Depuis, Nawal el Saadawi était vilipendée par ce qu’il est convenu d’appeler «le camp progressiste». Ses dernières années, elle les a sans doute vécues dans une grande souffrance. D’abord en raison de la victoire de l’islamisme comportemental imposé par le nouveau maître de l’Égypte qu’elle avait pourtant soutenu. Ensuite parce que ses convictions perdaient du terrain à l’étranger, aux États-Unis qui l’avaient naguère traduite et célébrée, comme en Europe.
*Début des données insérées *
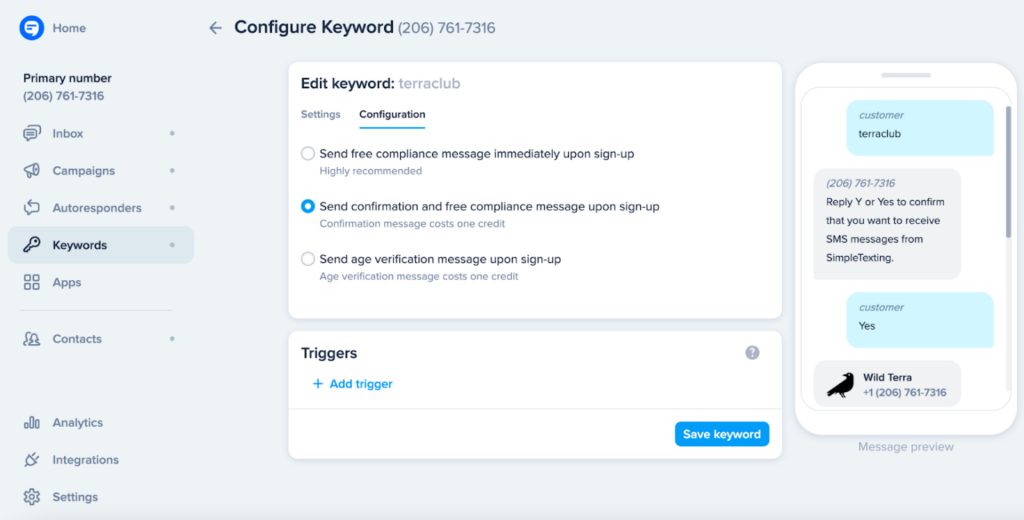Screen dimensions: 1024x520
Task: Click the Campaigns megaphone icon
Action: tap(32, 171)
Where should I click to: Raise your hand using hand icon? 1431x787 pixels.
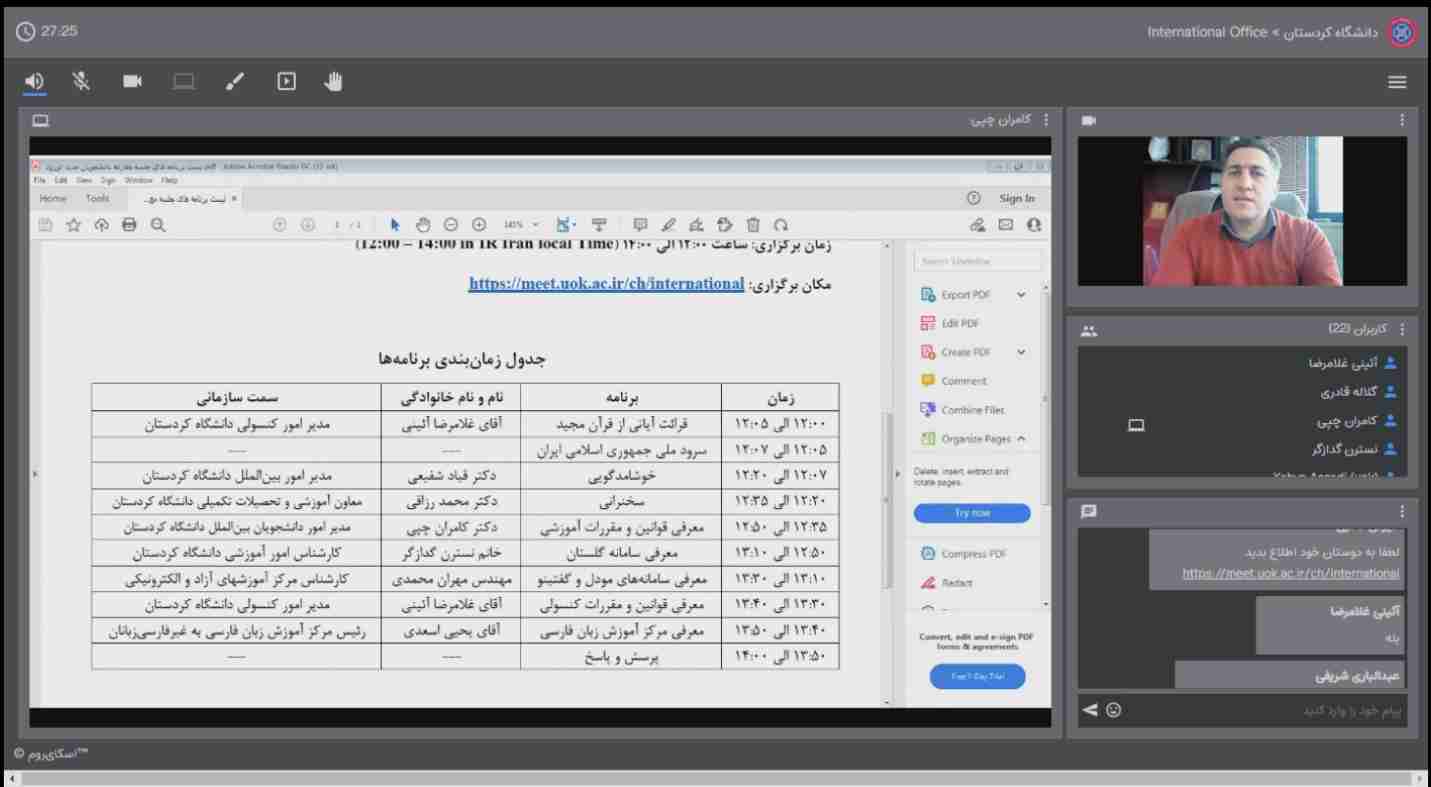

Car Nawal el Saadawi a été trahie outre-Atlantique par la «cancel culture» et, ici, par ses navrantes retombées françaises. Celles qui se drapent aujourd’hui dans la bannière du féminisme soutiennent le voile, comme lors de la manifestation contre «l’islamophobie» le 10 novembre 2019 à Paris. On avait pu y admirer Maryam Pougetoux, responsable de l’Unef mais aussi Caroline de Haas, d’Osez le féminisme ou Clémentine Autain. La liste n’est, hélas, pas exhaustive.

Heureusement, de nombreuses figures se sont dressées dans le sillage de Nawal el Saadawi. Au Caire, l’ardente Mona Eltahawy. À Tunis l’avocate Bochra Belhaj M’hida, ou encore Sonia Amdouni, juste libérée de prison. En Turquie ou en exil, Pinar Selek, Asli Erdogan, Nora Seni. À Paris, Zineb El Rhazoui, Fatiha Boudjahlat, Najwa el Haite, Lydia Guirous, Sonia Mabrouk, pour ne citer que ces valeureuses, qui affrontent en direct les obscurantistes, hommes et femmes, remarquablement en cour auprès des pseudo- progressistes. Ces mêmes obscurantistes verseront une larme pour Nawal el Saadawi dans les gazettes qui flétrissent «l’islamophobie» à chaque critique du voile. On ne se joindra pas ici au chagrin des hypocrites mais au combat des héritières.